Most helicopter accidents are caused by one of three factors:
- Pilot error
- Mechanical malfunction
- Electrical malfunction
In 2005, the International Helicopter Safety Team was formed in response to a growing rate of worldwide helicopter crashes. Created by helicopter manufacturers and operators, and various government aviation regulators, the organization announced in 2006 a concentrated effort to reduce helicopter accidents 80 percent by 2016.
Air Ambulance, Medical Evacuation Helicopter Operations are at Heightened Risk
Of particular concern is the operation of air ambulances – helicopters used for emergency medical services. The helicopter air ambulance industry grew by 54 percent between 2003 and 2008, and the National Transportation Safety Board estimates that 400,000 patients and transplant organs are flown by helicopter each year.
Medical evacuation helicopters can face especially daunting conditions, since they’re responding to an emergency situation and frequently using unplanned routes. The need for fast action, often in dangerous landing and take-off areas, heightens the risk for air ambulance crews, patients and passengers.
According to a 2009 study by Ira Blumen, program director of the University of Chicago Aeromedical Network, air ambulance crew member is one of the nation’s most dangerous professions, with a higher on-the-job death rate than steelworkers, loggers, and deep sea fishermen.
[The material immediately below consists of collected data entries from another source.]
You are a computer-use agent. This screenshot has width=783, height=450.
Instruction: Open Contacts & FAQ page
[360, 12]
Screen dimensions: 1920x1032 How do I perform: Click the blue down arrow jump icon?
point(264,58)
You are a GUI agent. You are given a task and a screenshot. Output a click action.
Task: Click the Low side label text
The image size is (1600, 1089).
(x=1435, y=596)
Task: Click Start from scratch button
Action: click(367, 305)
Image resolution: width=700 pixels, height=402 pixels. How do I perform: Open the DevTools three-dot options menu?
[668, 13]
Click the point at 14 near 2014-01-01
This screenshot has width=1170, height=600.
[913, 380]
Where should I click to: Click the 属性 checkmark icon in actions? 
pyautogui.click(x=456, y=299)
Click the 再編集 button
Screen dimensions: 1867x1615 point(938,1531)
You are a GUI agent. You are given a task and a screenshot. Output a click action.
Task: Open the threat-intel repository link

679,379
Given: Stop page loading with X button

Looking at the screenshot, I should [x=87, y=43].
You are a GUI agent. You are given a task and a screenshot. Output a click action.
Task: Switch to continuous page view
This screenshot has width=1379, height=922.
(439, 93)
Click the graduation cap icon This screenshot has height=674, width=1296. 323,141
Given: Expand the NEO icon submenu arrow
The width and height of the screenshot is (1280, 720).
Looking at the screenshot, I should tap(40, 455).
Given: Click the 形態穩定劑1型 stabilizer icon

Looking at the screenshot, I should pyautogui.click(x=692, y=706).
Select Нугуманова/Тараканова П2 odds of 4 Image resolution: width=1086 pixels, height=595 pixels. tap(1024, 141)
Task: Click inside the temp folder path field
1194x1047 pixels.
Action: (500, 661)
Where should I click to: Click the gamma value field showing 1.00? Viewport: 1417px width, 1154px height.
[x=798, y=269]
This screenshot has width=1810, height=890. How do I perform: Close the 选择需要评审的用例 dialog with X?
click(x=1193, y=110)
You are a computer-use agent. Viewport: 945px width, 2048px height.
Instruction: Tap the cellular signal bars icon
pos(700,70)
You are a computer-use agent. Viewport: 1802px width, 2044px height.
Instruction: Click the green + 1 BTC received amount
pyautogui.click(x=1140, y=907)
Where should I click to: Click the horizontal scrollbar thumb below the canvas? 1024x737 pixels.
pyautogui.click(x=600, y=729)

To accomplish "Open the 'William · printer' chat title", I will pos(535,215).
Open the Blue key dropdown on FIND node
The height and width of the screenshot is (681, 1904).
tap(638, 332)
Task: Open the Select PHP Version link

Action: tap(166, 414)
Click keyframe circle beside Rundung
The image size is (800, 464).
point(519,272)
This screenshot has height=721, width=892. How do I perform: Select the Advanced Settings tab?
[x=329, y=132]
New Rules to Help Avoid Helicopter Crashes
In October 2010, the Federal Aviation Administration (FAA) proposed new rules for all commercial helicopter operators, but several were targeted specifically to the air ambulance industry, including:
- Additional on-board safety equipment to avoid terrain and obstacles
- More formalized flight rules and dispatching procedures
- Improved communications and pilot training
- Installation of flight date recording devices
The period for public comment on the new rules ended in January 2011, and the final set of rules are expected to be released in July of this year.